This vegan lentil soup recipe is packed with fresh ingredients and plenty of lentils, which deliver a healthy dose of fiber in each bite. This soup is the perfect cold-weather lunch or healthy dinner the whole family will love.
Ingredients:
2 tablespoons extra-virgin olive oil
1½ cups chopped yellow onions
1 cup chopped carrots
3 cloves garlic, minced
2 tablespoons no-salt-added tomato paste
4 cups reduced-sodium vegetable broth
1 cup water
1 (15 ounce) can no-salt-added cannellini beans, rinsed
1 cup mixed dry lentils (brown, green and black)
½ cup chopped sun-dried tomatoes in oil, drained
¾ teaspoon salt
½ teaspoon ground pepper
1 tablespoon chopped fresh dill, plus more for garnish
1½ teaspoons red-wine vinegar
Directions:
Heat 2 tablespoons oil in a large, heavy pot over medium heat. Add 1½ cups chopped onions and 1 cup chopped carrots; cook, stirring occasionally, until softened, 3 to 4 minutes. Add 3 cloves minced garlic and cook, stirring constantly, until fragrant, about 1 minute. Add 2 tablespoons tomato paste and cook, stirring constantly, until the mixture is evenly coated, about 1 minute.

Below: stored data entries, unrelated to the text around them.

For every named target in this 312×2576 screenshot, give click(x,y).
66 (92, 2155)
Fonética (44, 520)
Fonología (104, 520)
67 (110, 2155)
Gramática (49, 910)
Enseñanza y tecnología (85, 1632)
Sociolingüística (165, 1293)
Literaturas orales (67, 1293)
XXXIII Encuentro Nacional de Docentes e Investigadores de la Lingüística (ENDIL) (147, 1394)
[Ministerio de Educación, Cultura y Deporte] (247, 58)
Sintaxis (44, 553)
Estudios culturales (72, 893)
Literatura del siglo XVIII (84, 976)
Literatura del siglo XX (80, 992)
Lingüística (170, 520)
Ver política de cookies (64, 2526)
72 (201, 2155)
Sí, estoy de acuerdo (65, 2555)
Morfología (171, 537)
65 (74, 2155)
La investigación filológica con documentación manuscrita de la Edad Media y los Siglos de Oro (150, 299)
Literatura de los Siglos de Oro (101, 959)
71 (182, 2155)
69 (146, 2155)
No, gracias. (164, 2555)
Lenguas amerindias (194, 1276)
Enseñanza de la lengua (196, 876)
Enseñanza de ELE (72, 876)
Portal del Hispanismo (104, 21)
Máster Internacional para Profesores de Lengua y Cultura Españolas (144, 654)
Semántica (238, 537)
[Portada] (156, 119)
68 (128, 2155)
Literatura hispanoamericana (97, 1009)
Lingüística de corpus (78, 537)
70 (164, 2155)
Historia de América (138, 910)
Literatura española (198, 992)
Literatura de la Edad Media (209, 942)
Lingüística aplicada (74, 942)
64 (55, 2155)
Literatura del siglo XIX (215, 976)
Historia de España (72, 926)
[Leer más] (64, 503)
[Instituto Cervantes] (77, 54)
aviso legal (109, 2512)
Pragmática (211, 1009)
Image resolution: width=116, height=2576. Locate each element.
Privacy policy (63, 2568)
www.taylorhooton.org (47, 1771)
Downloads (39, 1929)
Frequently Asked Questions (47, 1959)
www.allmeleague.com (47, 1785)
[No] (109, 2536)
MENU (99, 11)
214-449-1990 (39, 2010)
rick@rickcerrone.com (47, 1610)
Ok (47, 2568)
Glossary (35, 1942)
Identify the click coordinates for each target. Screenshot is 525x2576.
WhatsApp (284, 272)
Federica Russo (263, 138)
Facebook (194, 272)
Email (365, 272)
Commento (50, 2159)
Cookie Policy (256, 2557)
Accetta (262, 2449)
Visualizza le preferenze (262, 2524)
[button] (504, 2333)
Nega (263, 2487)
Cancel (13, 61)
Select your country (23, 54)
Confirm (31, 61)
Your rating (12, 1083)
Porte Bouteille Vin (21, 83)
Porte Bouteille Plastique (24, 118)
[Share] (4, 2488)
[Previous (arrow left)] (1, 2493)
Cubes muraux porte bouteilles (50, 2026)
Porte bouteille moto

Stir in 4 cups broth, 1 cup water, 15 ounces of cannellini beans, 1 cup lentils, ½ cup chopped sun-dried tomatoes, ¾ teaspoon salt and ½ teaspoon pepper. Bring to a boil over medium-high heat; reduce heat to medium-low to maintain a simmer. Cover and simmer until the lentils are tender, 30 to 40 minutes.
Remove from heat and stir in 1 tablespoon dill and 1½ teaspoons vinegar. Garnish with additional dill, if desired, and serve.